CSIRO’s new drag reduction technology saves water and energy costs

Dr Rueben Rajasingam

The CSIRO’s new drag reduction technology for industrial pumps has been adopted by Glencore’s Minara Resources following successful full scale trials.

The technology saves energy and water usage while also boosting productivity.

Paul Wiltshire, Minara’s technical and engineering manager, said it was installed at the Murrin Murrin nickel operation in Western Australia, to improve the feed ore slurry pumping capacity, which was constraining throughput.

He added that together with the CSIRO they were able to find a low cost installation point with good potential for reducing the slurry drag effect in the piping system.
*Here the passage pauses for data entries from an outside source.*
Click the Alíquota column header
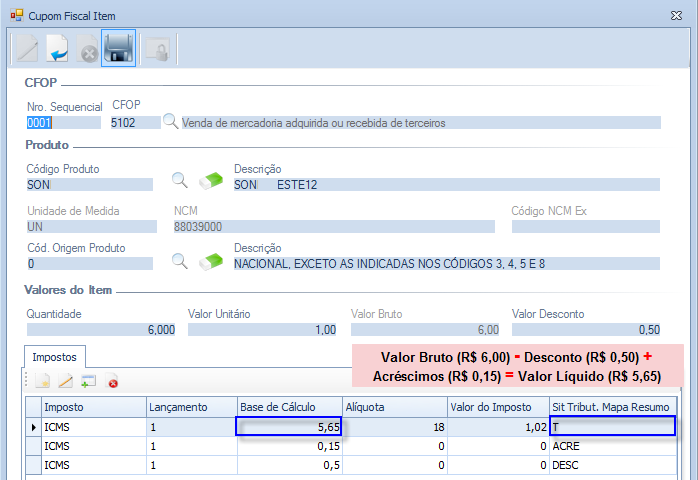 coord(392,407)
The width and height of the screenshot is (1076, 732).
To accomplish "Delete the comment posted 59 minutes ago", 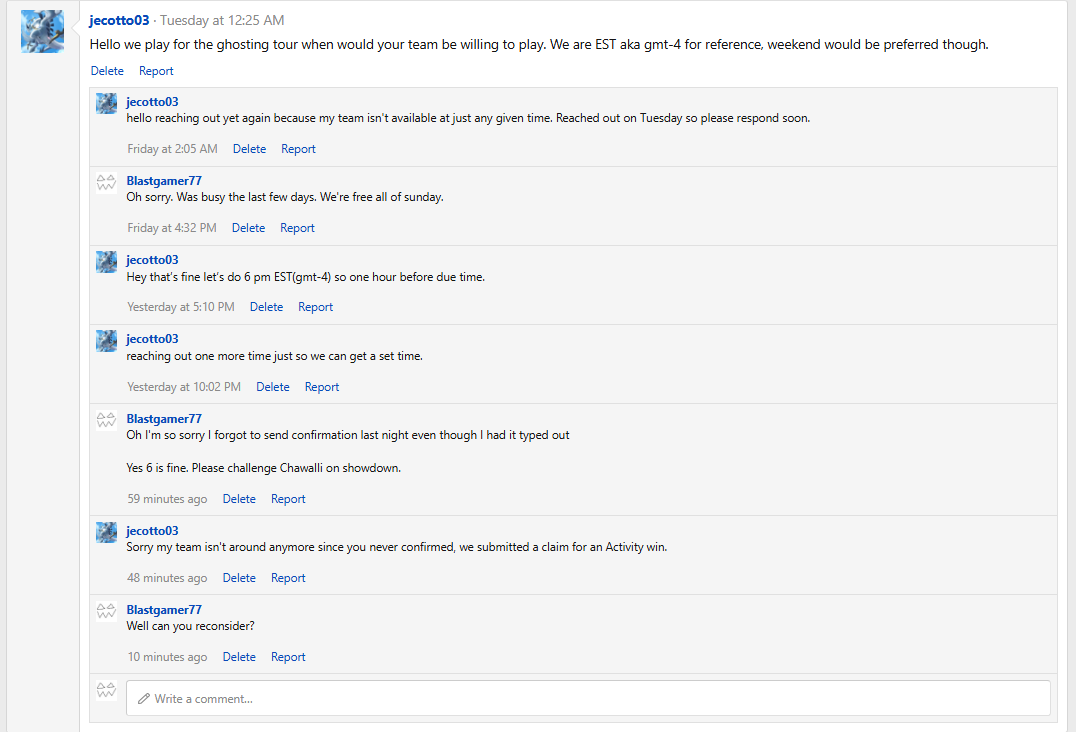I will (239, 499).
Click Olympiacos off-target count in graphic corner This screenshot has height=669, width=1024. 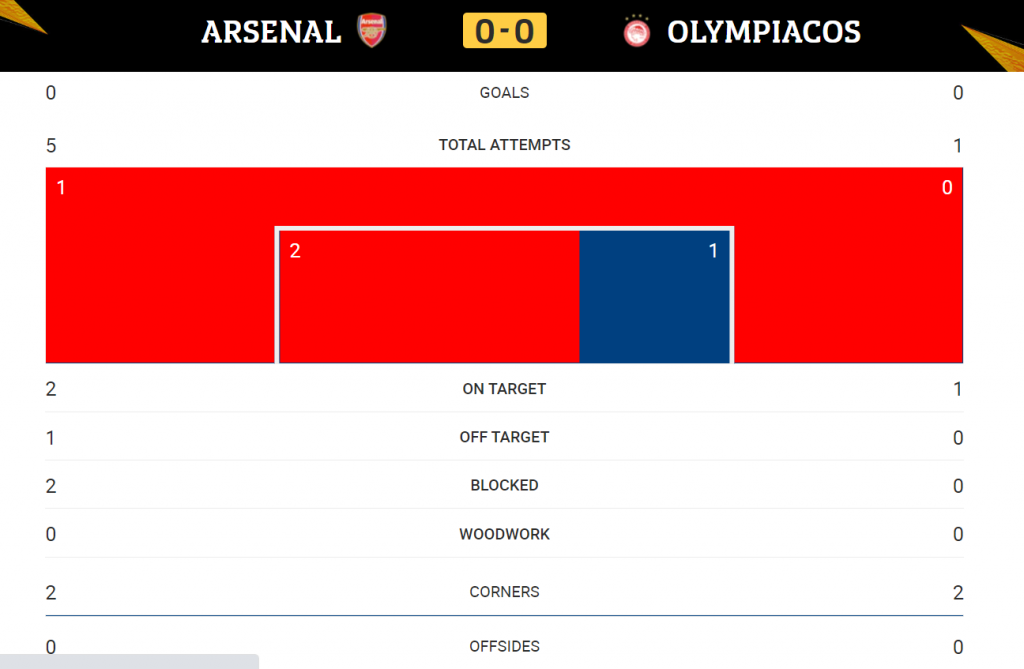(x=947, y=188)
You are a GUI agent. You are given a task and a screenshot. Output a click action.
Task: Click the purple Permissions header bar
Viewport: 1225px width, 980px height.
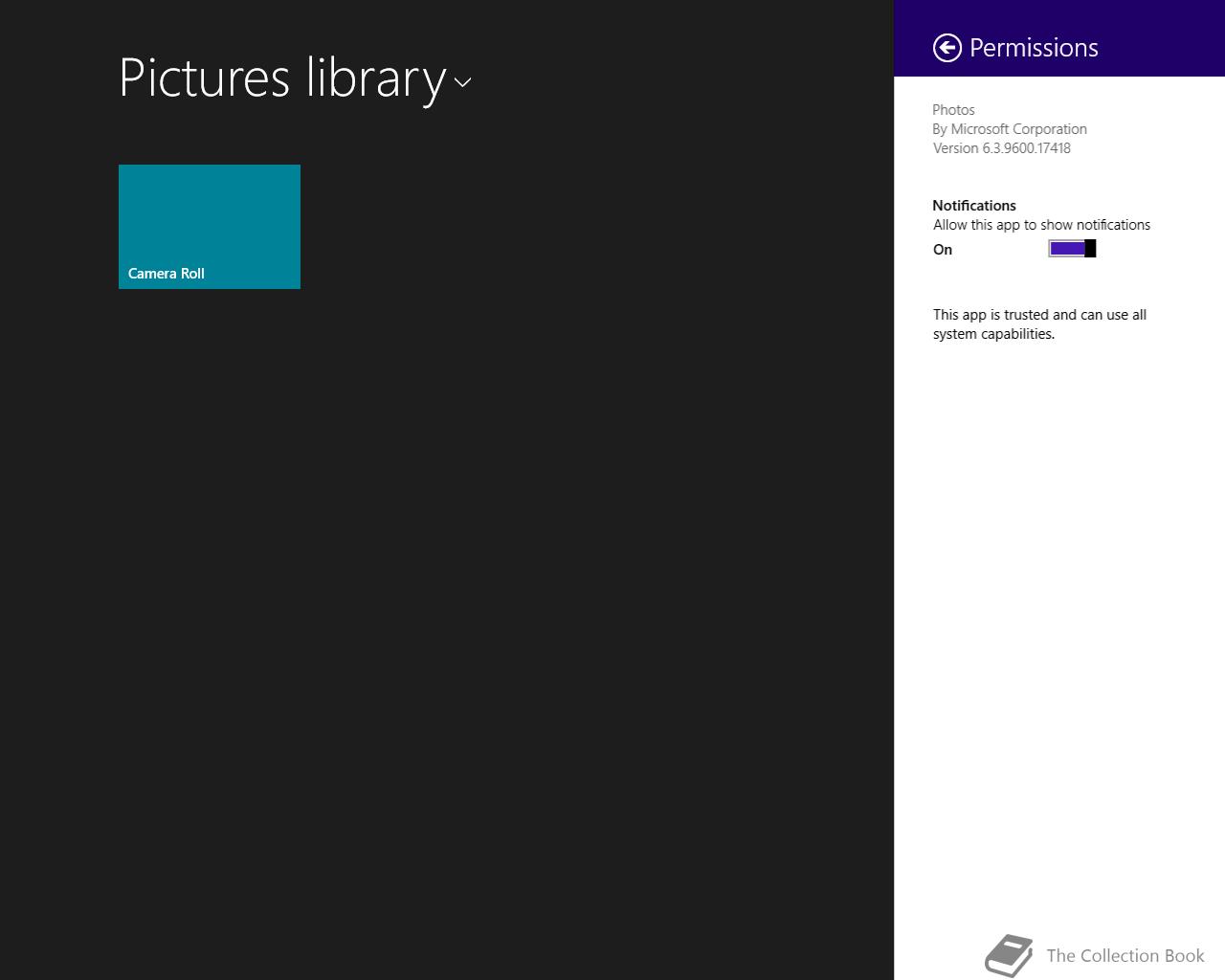pyautogui.click(x=1059, y=38)
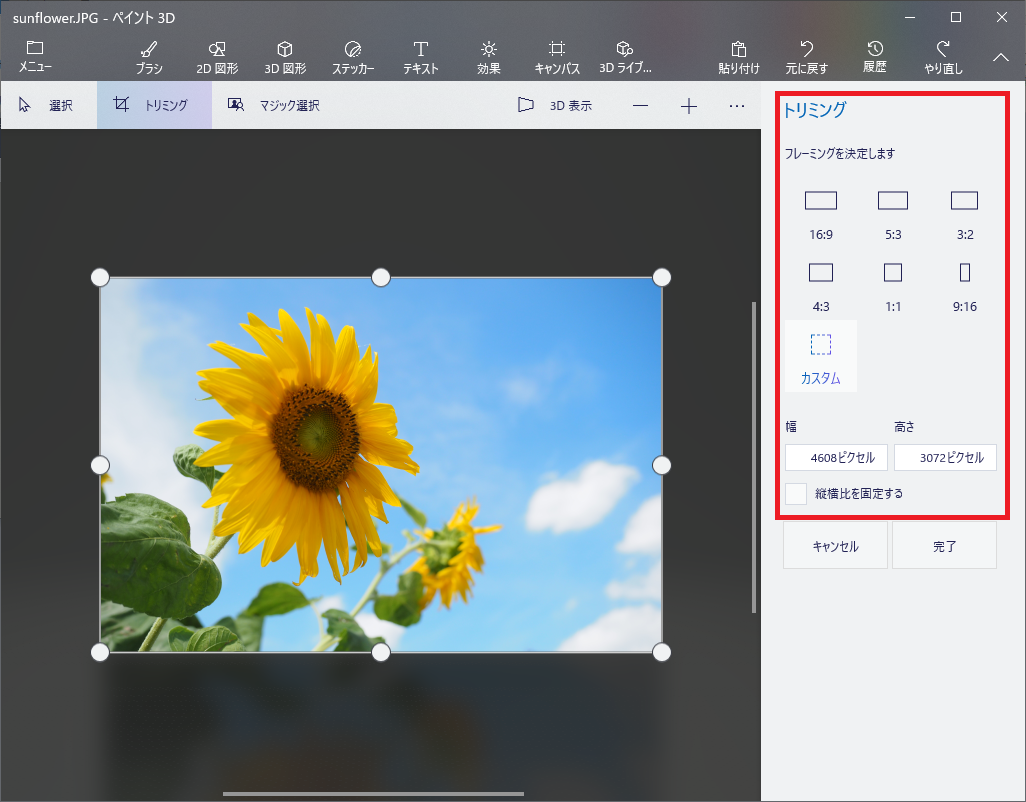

“The technology freed up capacity, which meant we could avoid an expensive plant upgrade to meet throughput demand,” he said.

“It was an immediate success and CSIRO’s drag reduction technology is now part of our toolkit when considering other slurry pumping constraints on site.”

CSIRO senior engineer Dr Rueben Rajasingam said reducing power demand, water content, and pumping inefficiencies always results in operational and cost improvements.

“The thicker the material, the more friction or ‘drag effect’ you get, which makes it hard to pump and more energy and capital-intensive,” Rajasingam said.

“Water is typically added to dilute the material before pumping, but only as a last resort because the more water you add the less throughput you achieve.

“Our technology combats both these challenges: it introduces a thin, uniform and long-lasting ring of fluid between the slurry and the inside of the pipe so that thick material can be efficiently pumped without friction at a high throughput.”

The technology can be applied to a range of industries that use a dewatering aspect to produce a sludge, slurry or paste for transportation.

It enables management of variations in the ore’s viscosity or water content, and provides a solution to backfill.

“The idea of using a lubricant is not new, but we’ve come up with a better technology that overcomes issues with coating uniformity,” Rajasingam said.

“The way we introduce the coating creates a thin, uniform sheath around the slurry, whereas other methods coat sporadically.”